ABERDEEN’S office market is now entering recovery mode, after experiencing the strongest year of demand for offices since the Energy sector downturn of 2014, according to international real estate advisor Savills.
During 2019, Aberdeen saw total office take-up of 513,525 sq ft, (47,708 sq m) compared with 388,277 sq ft (36,075 sq m) in 2018. Q4 2019 was the busiest quarter in over five years with approximately 240,000 sq ft (22,297 sq m) of deals completing in the final quarter. This momentum will likely continue in 2020, according to the firm.
Dan Smith, head of Savills Aberdeen and director in the office agency team, said: “The tide is turning in Aberdeen and we’ve seen confidence return to the market following a recovery in the energy sector and rising oil prices. We’ve experienced one of the strongest years of office take-up in five years which is a positive sign for the Aberdeen market.”

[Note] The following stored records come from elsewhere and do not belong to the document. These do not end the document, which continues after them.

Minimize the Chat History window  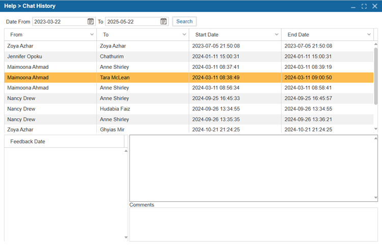pyautogui.click(x=353, y=7)
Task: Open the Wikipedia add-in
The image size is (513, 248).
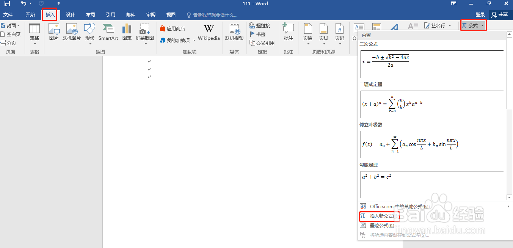Action: 208,33
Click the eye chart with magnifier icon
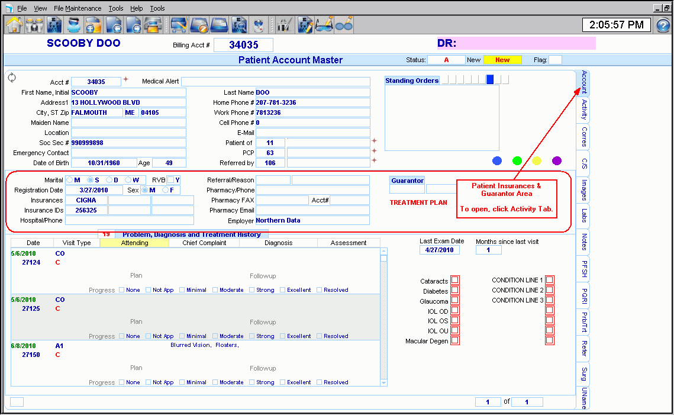This screenshot has height=415, width=674. pyautogui.click(x=239, y=25)
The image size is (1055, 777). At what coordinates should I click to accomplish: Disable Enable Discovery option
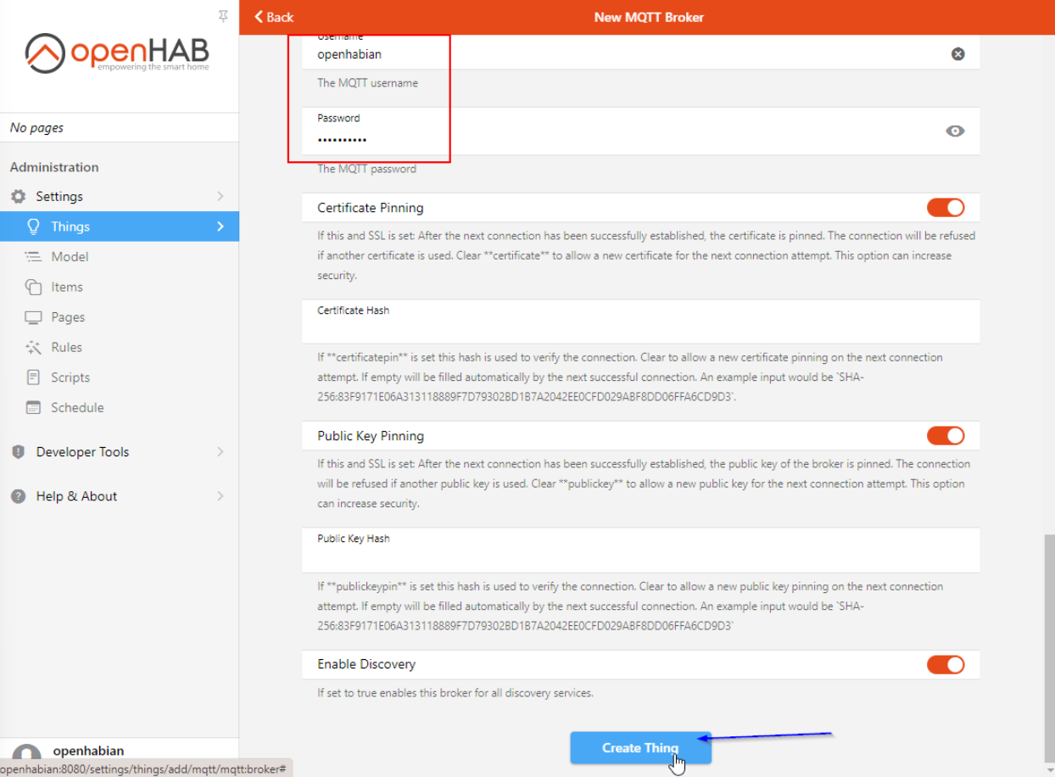click(x=946, y=664)
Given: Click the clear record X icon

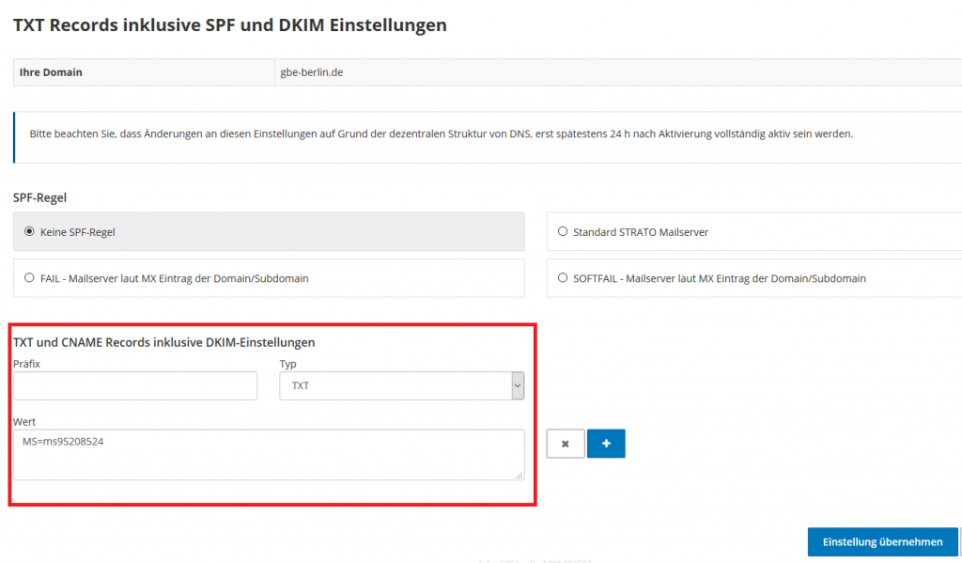Looking at the screenshot, I should click(x=565, y=443).
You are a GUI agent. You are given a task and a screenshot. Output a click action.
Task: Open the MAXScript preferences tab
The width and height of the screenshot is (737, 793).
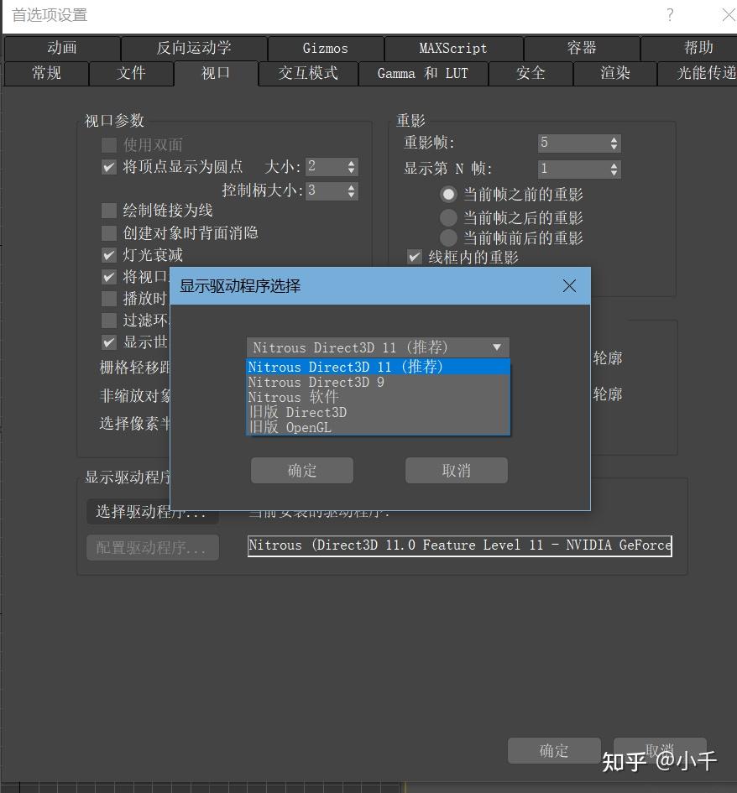[x=452, y=48]
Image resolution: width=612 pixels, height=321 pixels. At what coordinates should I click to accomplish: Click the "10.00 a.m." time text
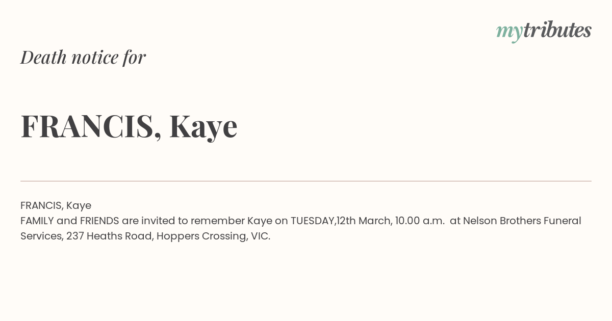420,221
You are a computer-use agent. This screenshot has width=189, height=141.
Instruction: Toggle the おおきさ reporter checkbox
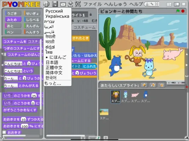(4, 132)
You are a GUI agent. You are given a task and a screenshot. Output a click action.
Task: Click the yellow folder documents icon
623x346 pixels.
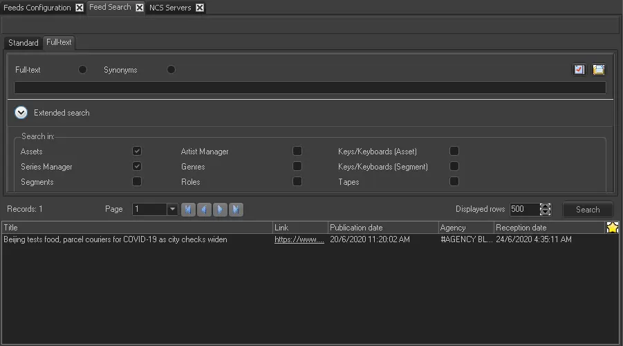click(598, 70)
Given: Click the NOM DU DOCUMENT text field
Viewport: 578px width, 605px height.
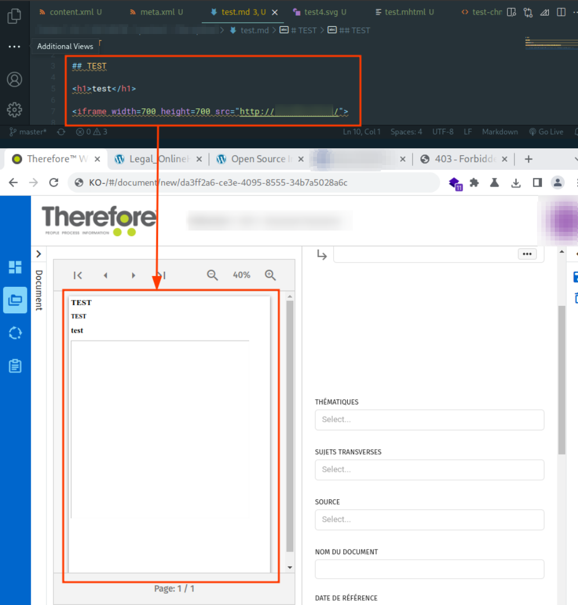Looking at the screenshot, I should tap(429, 569).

Engineering and Extraction & Utilities have been the most active sectors, accounting for a combined 63% of take-up in 2019 which is reflective of an improving Energy sector outlook and renewed confidence in that marketplace.
Key deals in the year have included Oceaneering committing to a sublease of 51,356 sq ft (4,771 sq m) from AKER solutions at Aberdeen International Business Park in Dyce and TAQA committing to 76,620 sq ft (7,118 sq m) at Prime Four Business Park in Kingswells. In the city centre, EY, KPMG and Chevron agreed lettings at Muse Developments and Aberdeen City Council’s prime Marischal Square development.

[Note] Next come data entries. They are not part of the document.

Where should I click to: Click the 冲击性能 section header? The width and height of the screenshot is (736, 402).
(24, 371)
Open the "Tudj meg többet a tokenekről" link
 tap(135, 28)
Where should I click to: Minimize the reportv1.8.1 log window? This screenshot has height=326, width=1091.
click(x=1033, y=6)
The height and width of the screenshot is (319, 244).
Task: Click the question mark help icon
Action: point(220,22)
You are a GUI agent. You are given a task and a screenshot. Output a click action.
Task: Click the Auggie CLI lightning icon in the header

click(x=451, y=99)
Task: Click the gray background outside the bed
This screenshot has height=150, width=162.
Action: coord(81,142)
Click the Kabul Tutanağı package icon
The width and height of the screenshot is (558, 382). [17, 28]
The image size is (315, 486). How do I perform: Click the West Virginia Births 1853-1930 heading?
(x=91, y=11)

Total availability in Aberdeen now stands at less than 2.5 million sq ft, however, over 1 million sq ft of this is Grade C, which is stock that is not fit for purpose and will require demolishing or re-purposing. This is a significant reduction from the 3 million sq ft at the lowest ebb and is indicative of an improving market.
Dan Smith, adds: “While Aberdeen does still suffer from an over-supply of office accommodation much of this space remains obsolete. The continued flight to quality has seen a reduction in grade A supply and with the current development pipeline lag, it is entirely feasible that we could start seeing a shortage of Grade A supply in the centre in the not too distant future.”